● What is being asked
Rewrite the part of the listing that opens with the line containing "Task: Click the STEP 1 label" and runs through the end of the listing as a numbered list, skipping any blank lines. Leave the pictures out of your answer.

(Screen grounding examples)
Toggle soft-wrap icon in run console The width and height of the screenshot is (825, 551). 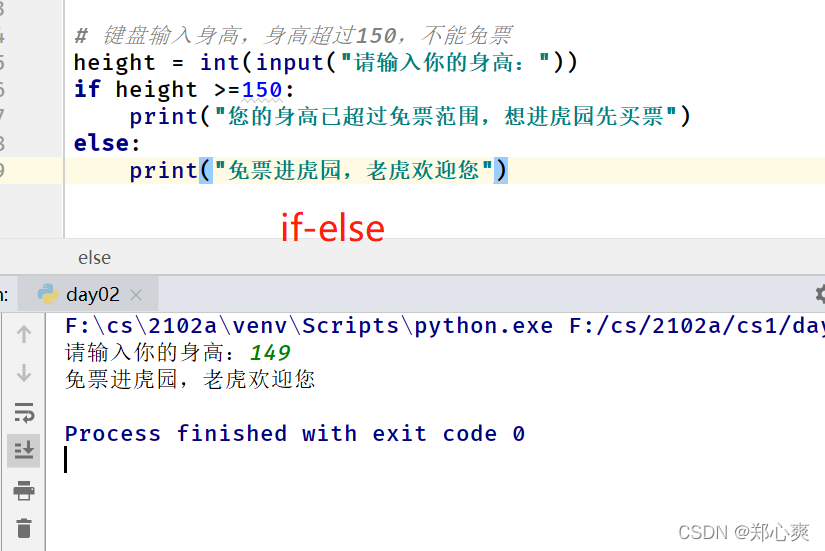[24, 412]
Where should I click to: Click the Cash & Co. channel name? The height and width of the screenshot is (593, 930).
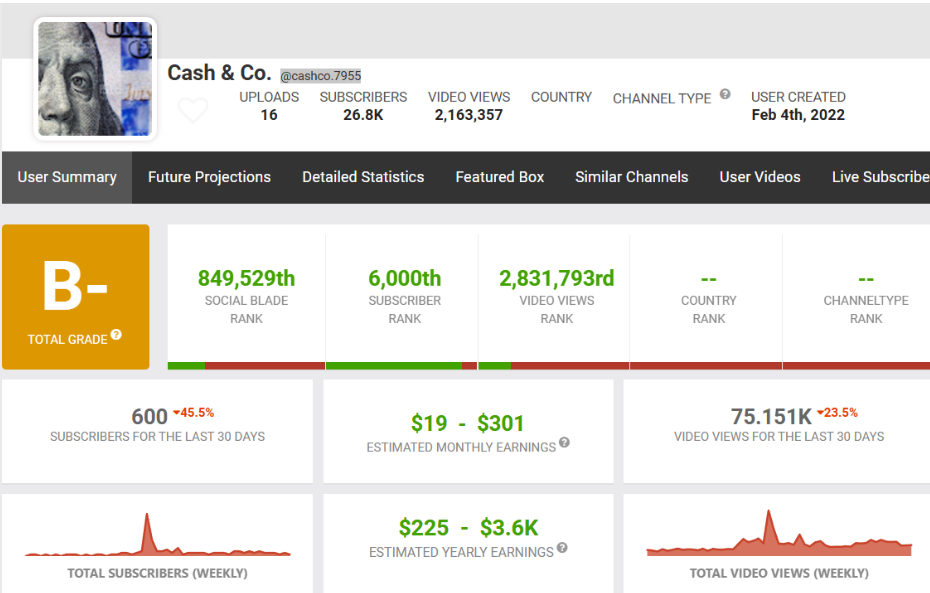pyautogui.click(x=219, y=73)
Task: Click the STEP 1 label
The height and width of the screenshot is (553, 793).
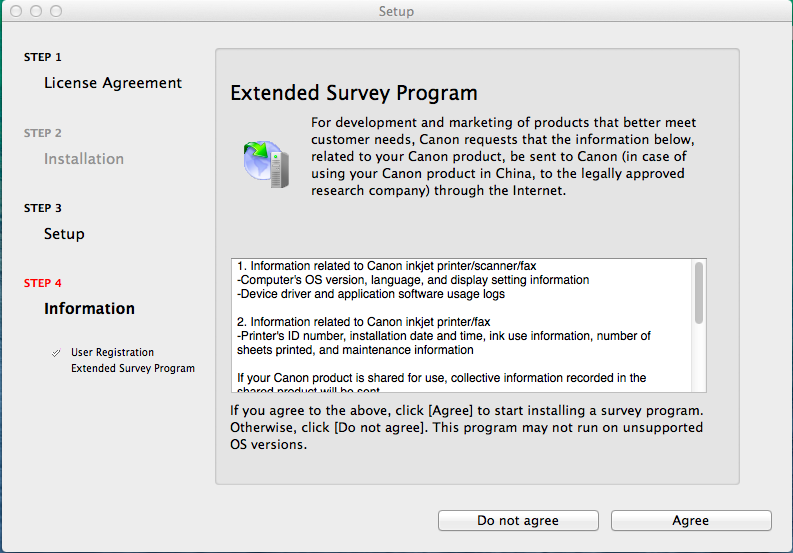Action: click(43, 57)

● Result
1. Task: Click the STEP 1 label
2. The height and width of the screenshot is (553, 793).
3. Action: click(43, 57)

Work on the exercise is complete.